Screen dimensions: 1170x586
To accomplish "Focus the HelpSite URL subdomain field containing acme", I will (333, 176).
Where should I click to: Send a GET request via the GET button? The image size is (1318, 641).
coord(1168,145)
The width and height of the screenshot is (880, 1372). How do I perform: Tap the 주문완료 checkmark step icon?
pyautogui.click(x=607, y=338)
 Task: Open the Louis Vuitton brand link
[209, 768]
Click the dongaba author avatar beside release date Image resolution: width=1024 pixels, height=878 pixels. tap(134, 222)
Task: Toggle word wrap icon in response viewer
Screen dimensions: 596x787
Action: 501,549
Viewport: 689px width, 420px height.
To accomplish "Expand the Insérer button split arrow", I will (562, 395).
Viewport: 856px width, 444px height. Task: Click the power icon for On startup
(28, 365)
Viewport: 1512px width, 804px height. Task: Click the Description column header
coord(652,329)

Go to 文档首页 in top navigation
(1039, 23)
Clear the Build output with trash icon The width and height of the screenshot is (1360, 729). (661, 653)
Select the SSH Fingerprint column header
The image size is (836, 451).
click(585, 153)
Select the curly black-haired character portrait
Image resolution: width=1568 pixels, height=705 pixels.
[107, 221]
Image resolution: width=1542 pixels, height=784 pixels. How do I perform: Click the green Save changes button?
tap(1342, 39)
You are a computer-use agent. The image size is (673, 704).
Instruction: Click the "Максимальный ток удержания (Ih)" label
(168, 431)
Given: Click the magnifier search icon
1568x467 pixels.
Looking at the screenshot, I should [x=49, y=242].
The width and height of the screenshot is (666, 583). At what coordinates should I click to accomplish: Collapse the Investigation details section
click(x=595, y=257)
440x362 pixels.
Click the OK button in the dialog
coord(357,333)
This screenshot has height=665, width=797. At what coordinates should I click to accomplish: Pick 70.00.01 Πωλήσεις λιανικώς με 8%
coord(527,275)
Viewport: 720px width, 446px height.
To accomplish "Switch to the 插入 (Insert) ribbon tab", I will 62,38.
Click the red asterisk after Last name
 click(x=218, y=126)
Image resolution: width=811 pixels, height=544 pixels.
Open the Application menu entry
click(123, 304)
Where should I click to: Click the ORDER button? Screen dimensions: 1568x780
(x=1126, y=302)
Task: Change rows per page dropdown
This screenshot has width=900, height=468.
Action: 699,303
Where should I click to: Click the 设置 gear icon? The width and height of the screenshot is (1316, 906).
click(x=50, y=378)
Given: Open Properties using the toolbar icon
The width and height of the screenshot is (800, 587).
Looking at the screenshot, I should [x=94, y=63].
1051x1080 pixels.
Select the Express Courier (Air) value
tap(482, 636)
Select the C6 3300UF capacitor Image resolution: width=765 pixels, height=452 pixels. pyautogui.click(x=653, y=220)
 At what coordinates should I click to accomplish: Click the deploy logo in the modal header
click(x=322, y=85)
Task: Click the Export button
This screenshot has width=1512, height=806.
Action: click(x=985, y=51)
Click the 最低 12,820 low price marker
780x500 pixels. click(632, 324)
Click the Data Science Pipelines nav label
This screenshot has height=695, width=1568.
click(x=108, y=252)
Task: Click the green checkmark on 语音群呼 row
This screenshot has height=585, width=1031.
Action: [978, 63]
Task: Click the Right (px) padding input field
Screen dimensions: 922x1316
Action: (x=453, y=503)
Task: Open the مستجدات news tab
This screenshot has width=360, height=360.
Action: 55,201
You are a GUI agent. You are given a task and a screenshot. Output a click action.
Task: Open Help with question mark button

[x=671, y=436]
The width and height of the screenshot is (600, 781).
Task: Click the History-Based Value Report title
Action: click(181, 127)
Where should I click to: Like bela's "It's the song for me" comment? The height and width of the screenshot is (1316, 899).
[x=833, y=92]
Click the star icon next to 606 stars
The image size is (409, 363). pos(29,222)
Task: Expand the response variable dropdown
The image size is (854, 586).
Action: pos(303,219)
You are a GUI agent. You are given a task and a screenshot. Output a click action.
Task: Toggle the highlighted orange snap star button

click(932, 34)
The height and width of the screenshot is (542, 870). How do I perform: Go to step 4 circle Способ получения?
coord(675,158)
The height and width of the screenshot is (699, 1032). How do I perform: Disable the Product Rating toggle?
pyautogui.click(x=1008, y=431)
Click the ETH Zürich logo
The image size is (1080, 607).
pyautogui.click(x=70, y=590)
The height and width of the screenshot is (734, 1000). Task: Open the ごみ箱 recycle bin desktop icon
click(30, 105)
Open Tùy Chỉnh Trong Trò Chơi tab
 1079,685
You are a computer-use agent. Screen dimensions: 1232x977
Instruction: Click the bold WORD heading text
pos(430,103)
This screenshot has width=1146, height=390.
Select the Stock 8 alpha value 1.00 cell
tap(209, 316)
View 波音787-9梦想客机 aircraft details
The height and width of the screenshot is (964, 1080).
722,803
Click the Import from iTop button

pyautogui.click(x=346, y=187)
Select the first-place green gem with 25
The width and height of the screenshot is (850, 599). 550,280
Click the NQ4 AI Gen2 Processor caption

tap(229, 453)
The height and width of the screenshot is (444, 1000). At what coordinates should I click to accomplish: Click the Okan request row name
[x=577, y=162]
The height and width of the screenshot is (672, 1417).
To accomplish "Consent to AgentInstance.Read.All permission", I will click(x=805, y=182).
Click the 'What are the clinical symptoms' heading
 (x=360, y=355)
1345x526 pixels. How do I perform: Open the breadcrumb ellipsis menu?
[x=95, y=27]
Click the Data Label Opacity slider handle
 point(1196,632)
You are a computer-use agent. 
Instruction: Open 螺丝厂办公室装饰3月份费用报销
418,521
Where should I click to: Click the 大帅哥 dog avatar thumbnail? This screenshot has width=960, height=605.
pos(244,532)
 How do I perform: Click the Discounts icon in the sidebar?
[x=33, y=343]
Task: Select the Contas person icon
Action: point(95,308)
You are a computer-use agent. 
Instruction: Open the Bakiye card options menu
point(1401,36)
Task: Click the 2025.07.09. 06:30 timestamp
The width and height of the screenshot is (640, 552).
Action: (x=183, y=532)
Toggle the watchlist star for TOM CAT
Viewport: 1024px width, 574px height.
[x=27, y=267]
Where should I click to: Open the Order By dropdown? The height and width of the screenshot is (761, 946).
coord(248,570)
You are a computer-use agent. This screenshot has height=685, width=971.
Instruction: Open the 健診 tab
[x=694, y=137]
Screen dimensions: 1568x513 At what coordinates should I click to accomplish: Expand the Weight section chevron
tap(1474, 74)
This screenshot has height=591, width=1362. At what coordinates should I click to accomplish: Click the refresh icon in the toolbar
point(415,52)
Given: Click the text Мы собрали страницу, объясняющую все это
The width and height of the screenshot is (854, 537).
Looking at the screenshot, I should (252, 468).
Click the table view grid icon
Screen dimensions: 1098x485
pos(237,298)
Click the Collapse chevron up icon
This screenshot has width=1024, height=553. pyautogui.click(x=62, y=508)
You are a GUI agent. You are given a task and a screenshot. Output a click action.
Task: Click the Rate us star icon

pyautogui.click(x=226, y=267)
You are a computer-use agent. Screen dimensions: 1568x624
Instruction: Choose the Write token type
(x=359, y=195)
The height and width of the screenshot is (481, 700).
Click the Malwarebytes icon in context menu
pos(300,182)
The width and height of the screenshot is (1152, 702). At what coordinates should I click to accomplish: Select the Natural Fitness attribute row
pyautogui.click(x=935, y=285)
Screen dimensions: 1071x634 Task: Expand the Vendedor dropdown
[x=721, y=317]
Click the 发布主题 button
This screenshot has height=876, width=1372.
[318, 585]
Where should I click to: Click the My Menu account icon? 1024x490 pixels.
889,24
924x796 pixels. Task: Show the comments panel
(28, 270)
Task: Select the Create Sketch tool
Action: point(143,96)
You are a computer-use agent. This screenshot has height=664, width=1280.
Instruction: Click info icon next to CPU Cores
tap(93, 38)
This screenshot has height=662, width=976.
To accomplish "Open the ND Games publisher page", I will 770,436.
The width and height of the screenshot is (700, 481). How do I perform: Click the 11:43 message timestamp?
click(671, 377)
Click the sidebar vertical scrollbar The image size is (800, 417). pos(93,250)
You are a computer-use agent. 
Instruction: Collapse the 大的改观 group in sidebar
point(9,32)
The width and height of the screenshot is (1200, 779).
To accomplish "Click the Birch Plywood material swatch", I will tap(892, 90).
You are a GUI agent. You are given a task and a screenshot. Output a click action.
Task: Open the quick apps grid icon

==========

» Exercise
A complete answer reproduces every line of the records in which the word "page" occurs.

» The completed task
Task: Change rows per page dropdown
To accomplish "Open the ND Games publisher page", I will 770,436.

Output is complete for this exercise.